The proceedings centred on three principal issues: beneficial ownership of Douglas Homes Housing Incorporated (DHHI), allegations of repudiatory breach of a development agreement, and claims for an account against Wayne Braund for alleged breaches of fiduciary duty.
DHHI sought summary judgement against Alan Dykes for damages exceeding £29 million, arguing his repudiation of their development agreement was established by an expert's determination that Dykes had wrongfully terminated the contract. The expert, appointed under clause 7.1 of the agreement, had found Dykes was not entitled to serve his termination notice.
The court examined whether Dykes was precluded from challenging the expert's findings, either through waiver or estoppel, and whether those findings were immune from challenge despite being designated "final and binding" under the contract. Dykes contended the expert lacked jurisdiction over certain matters and had erred in law.
HHJ Russen KC refused summary judgement, finding the jurisdictional and legal error challenges sufficiently arguable for trial. The court noted that clause 7.1 confined the expert's jurisdiction to disputes about contractual interpretation, not questions of whether a party had validly exercised contractual rights. Dykes had submitted to the expert's jurisdiction but this did not necessarily preclude later challenge, particularly given the Supreme Court's observations in MWB Business Exchange Centres v Rock Advertising regarding entire agreement clauses.
Significantly, the court held that the "final and binding" language did not prevent review on points of law. Drawing on obiter dicta in Barclays Bank v Nylon Capital, the judge concluded that expert determinations involving contractual interpretation could be challenged where the expert had arguably exceeded the mandate conferred by the parties. The expert's findings on insurance obligations and fundamental breach involved questions of law susceptible to judicial review.

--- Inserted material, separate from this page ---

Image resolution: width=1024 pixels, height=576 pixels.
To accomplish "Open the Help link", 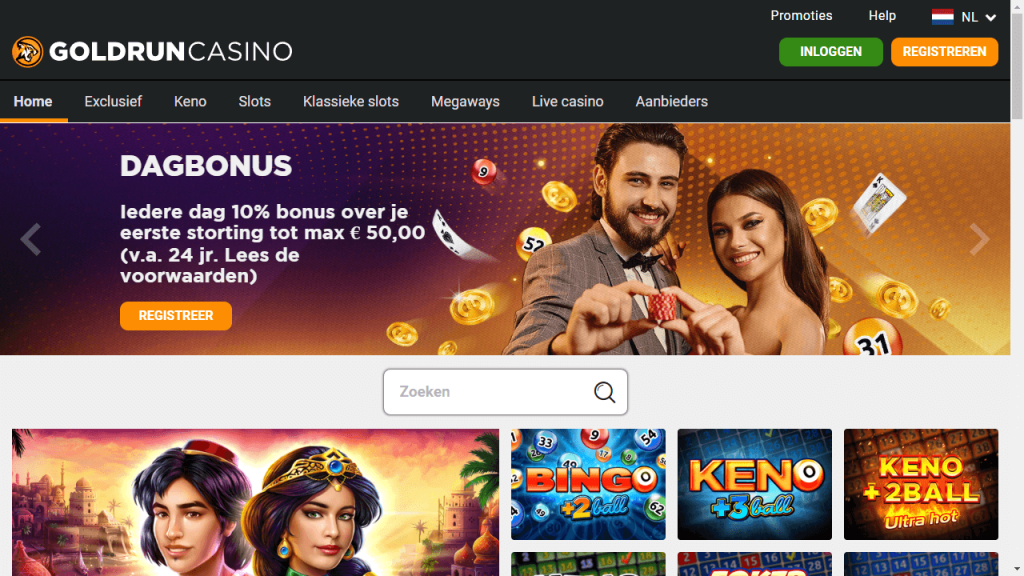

Regarding the account claim, the court rejected Braund's application to strike out allegations that he owed fiduciary duties to Dykes and the Arcade Companies. The pleaded case alleged Braund had complete access to Dykes's accounts and directed payments totalling over £18 million. Whether this established a fiduciary relationship, and the impact of limitation defences, required factual investigation at trial.
The court also declined to order a preliminary trial of the beneficial ownership dispute over DHHI shares, despite Dykes's argument that success would enable him to discontinue DHHI's claim. The risk of inefficiency was too great, particularly if Dykes lost on this issue, requiring a subsequent trial on other matters regardless.
The judgement emphasises the importance of clear drafting in expert determination clauses and the courts' residual supervisory jurisdiction over expert decisions. It confirms that parties cannot, through agreement alone, entirely oust judicial review where experts make legally flawed decisions on matters going to their authority. The case proceeds to trial on all liability issues, highlighting the limits of summary disposal in complex commercial disputes involving disputed facts and mixed questions of law.